A useful finding of this project is the added evidence for 8 weeks DAA treatment efficacy in an elderly population which has not been reported elsewhere. Forty percent of our patients with SVR results were elderly (age ≥ 65 years) and we noted similar SVR attainment as compared to the younger population. A recent analysis of previous large trials with GLE/PIB reviewed efficacy specifically in elderly. The authors found that SVR rates with GLE/PIB were similar for patients aged ≥65 years and patients aged < 65 years (SVR12 rates of 97.9% and 97.3% respectively). The rates were not significantly different between the two age groups [13]. Of note, only 29% of the patients aged ≥65 years were on 8 weeks of DAA treatment as compared to 37% of patients aged <65 years. SVR rates were not reported based on treatment duration.

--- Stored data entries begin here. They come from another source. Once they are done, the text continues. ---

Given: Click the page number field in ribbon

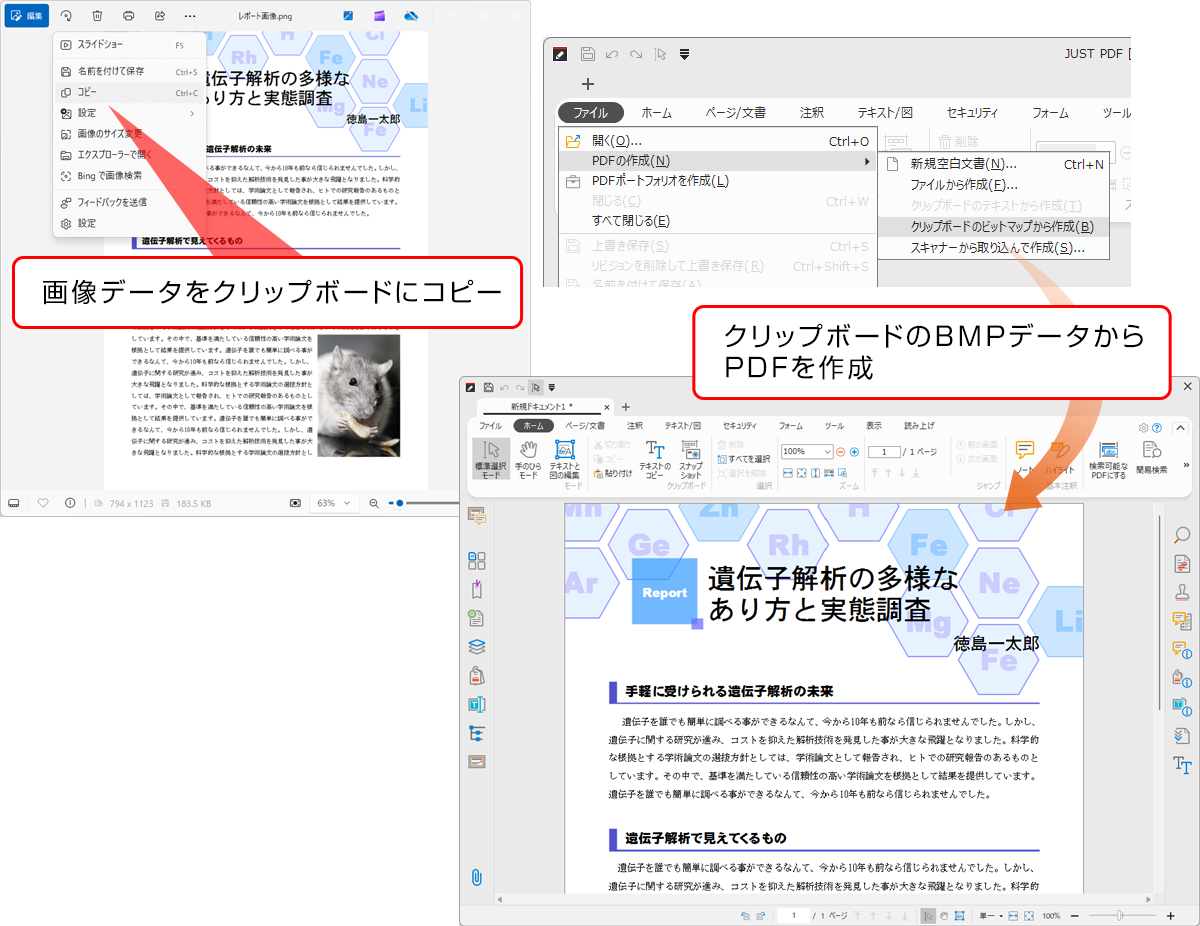Looking at the screenshot, I should tap(884, 452).
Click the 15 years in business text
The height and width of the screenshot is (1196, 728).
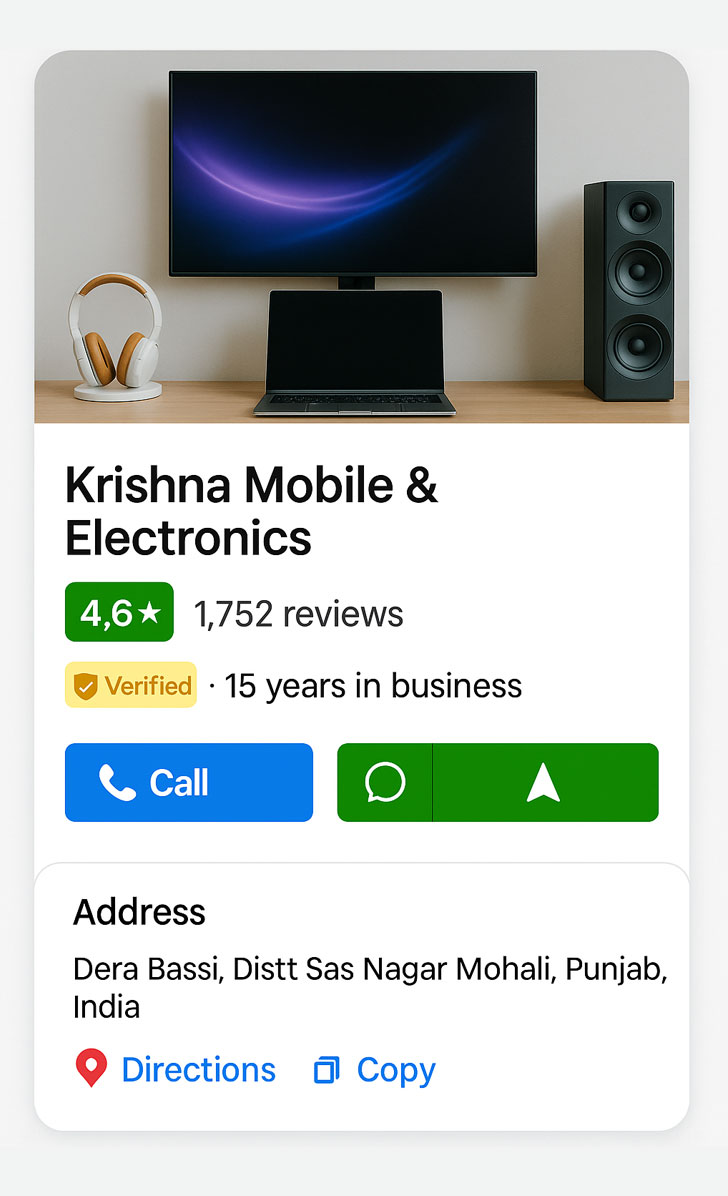373,686

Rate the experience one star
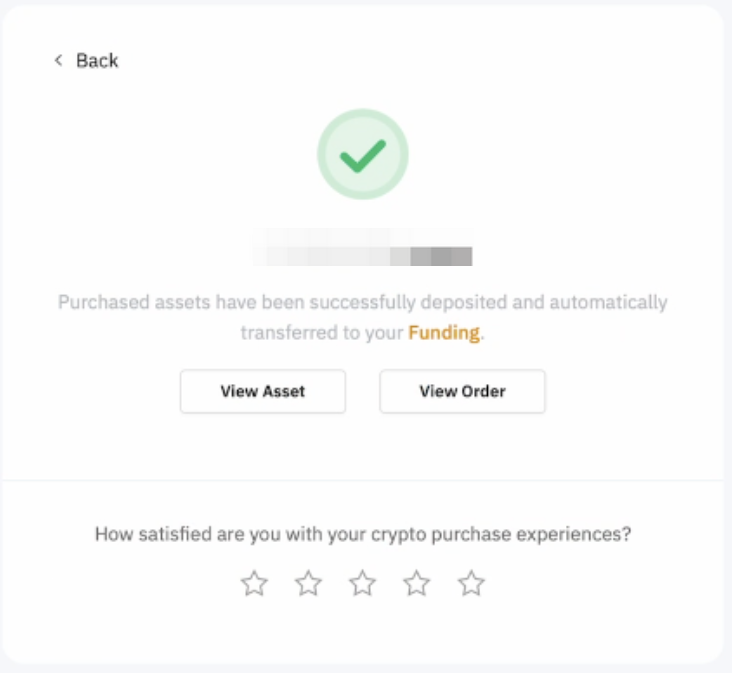254,583
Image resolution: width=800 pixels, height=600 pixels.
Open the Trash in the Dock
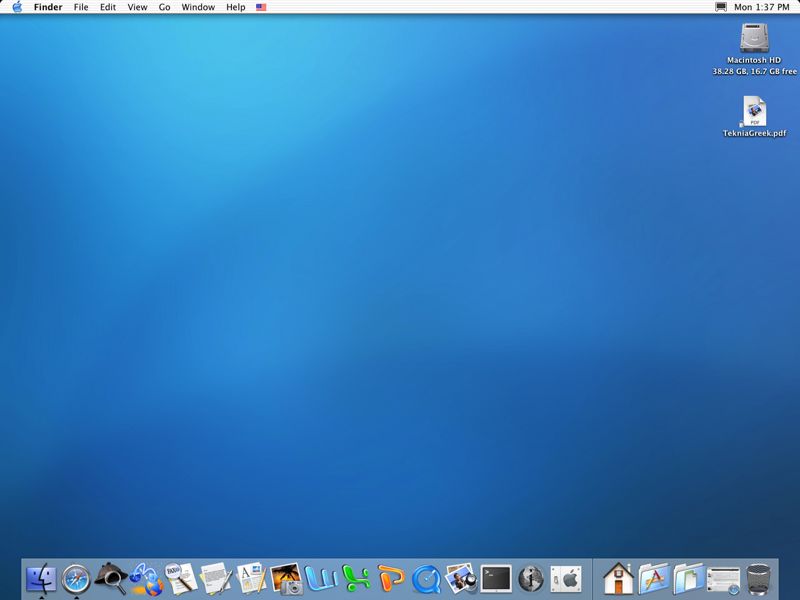tap(760, 577)
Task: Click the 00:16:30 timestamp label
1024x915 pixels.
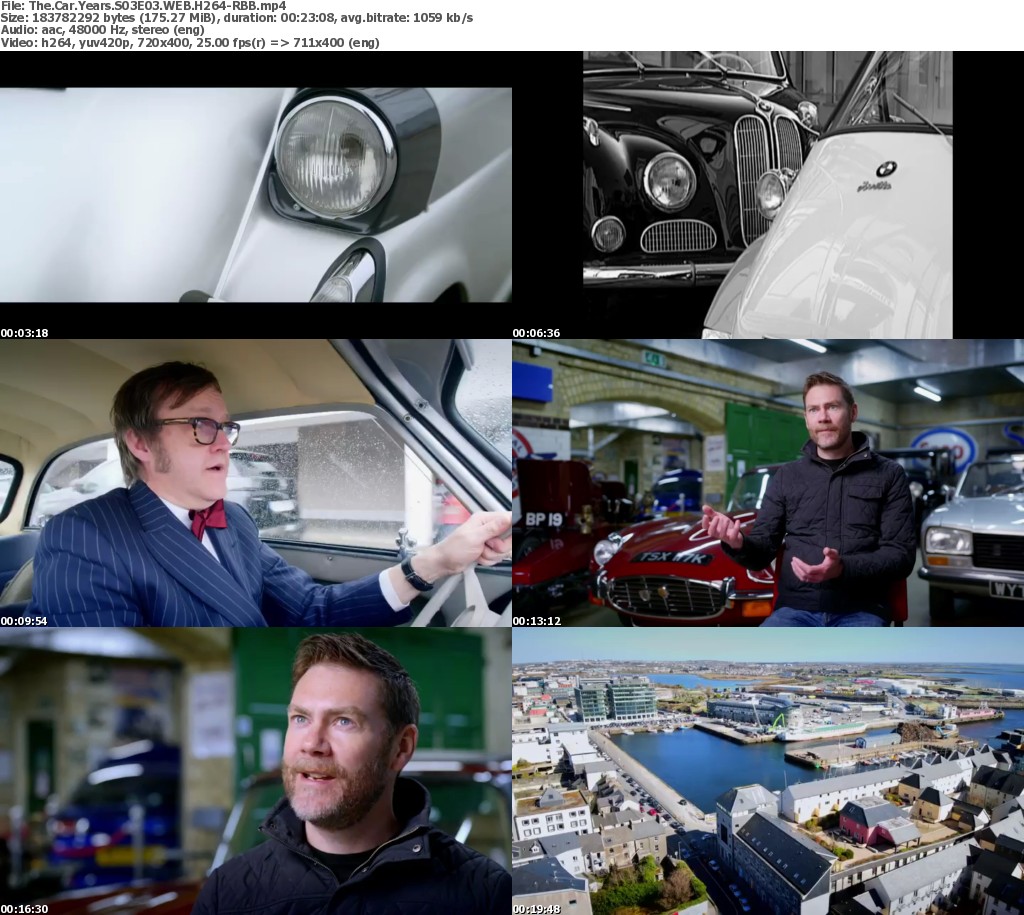Action: 24,909
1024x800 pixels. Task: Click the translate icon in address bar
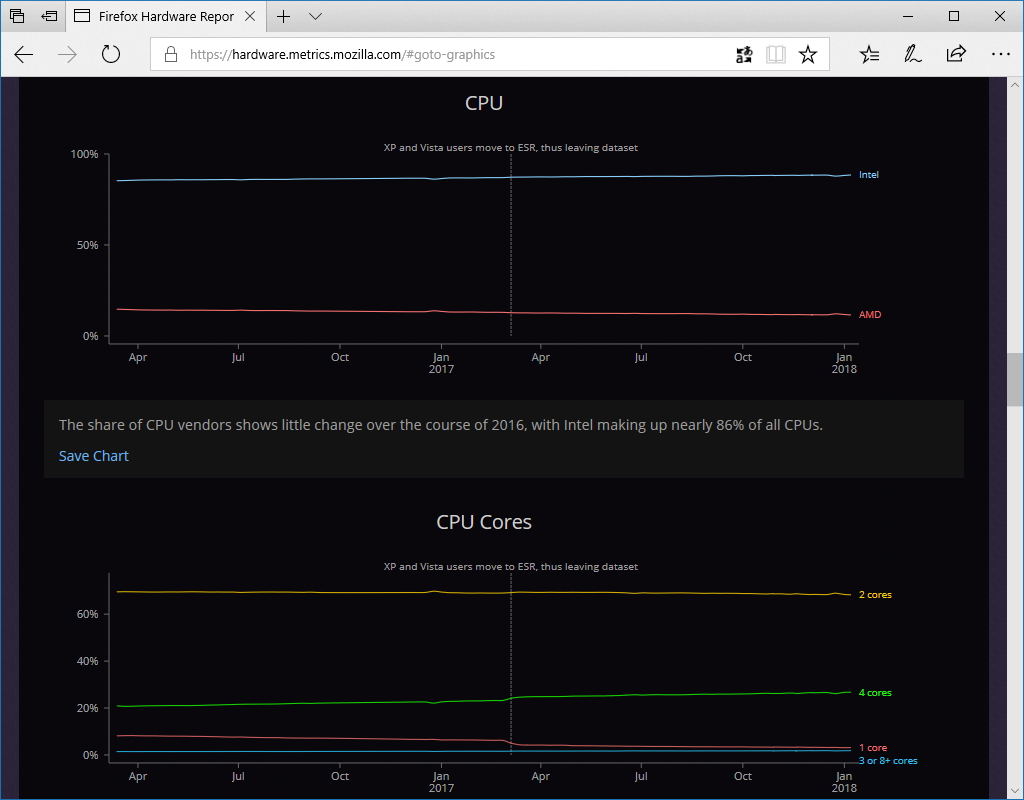point(744,54)

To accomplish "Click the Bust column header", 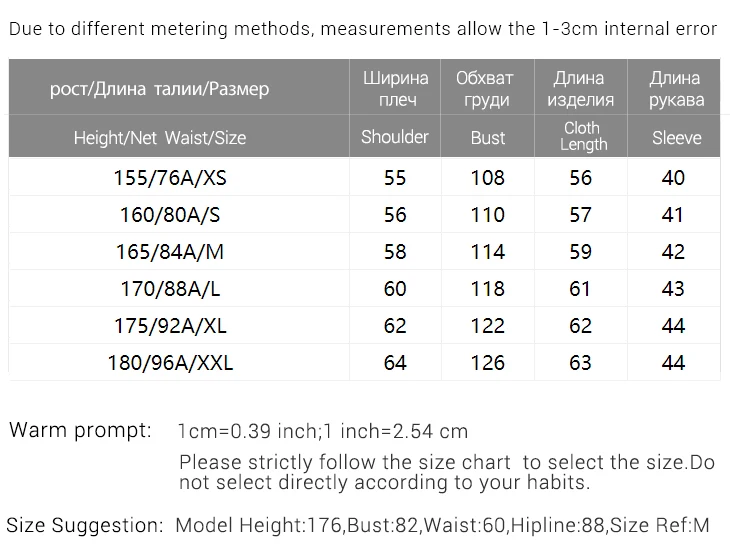I will pos(488,138).

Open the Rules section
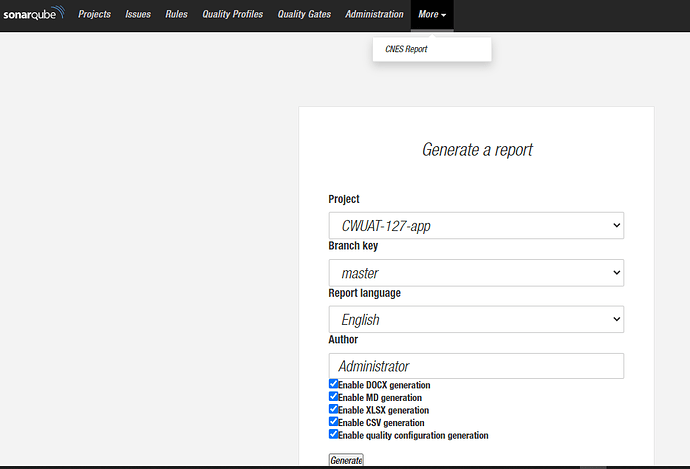[176, 15]
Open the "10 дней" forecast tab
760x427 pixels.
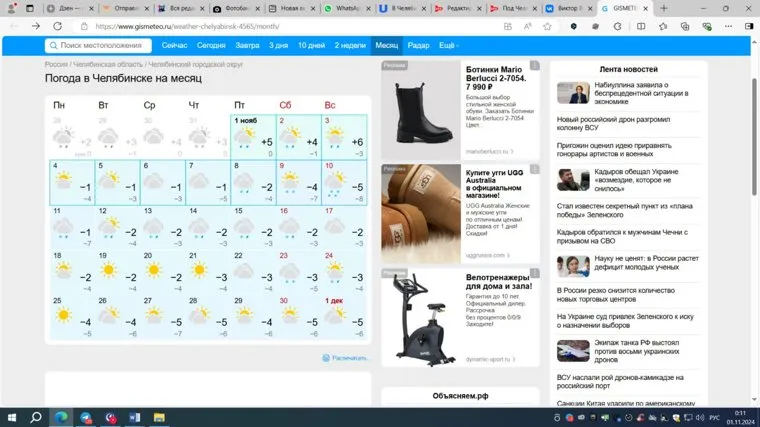[311, 46]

A main limitation of our report is that it was a single center retrospective analysis which will limit the generalizability of our findings. We also excluded patients without final viral loads (4%) to calculate SVR rates, which may have affected the results although it is expected to result in a negligible change in overall SVR rate.

Treatment for 8 weeks of DAA therapy in the veteran population at this facility showed an overall SVR rate of 95% which is similar to those reported in the literature. However, the small population size on GLE/PIB may affect the generalizability of our results to other populations.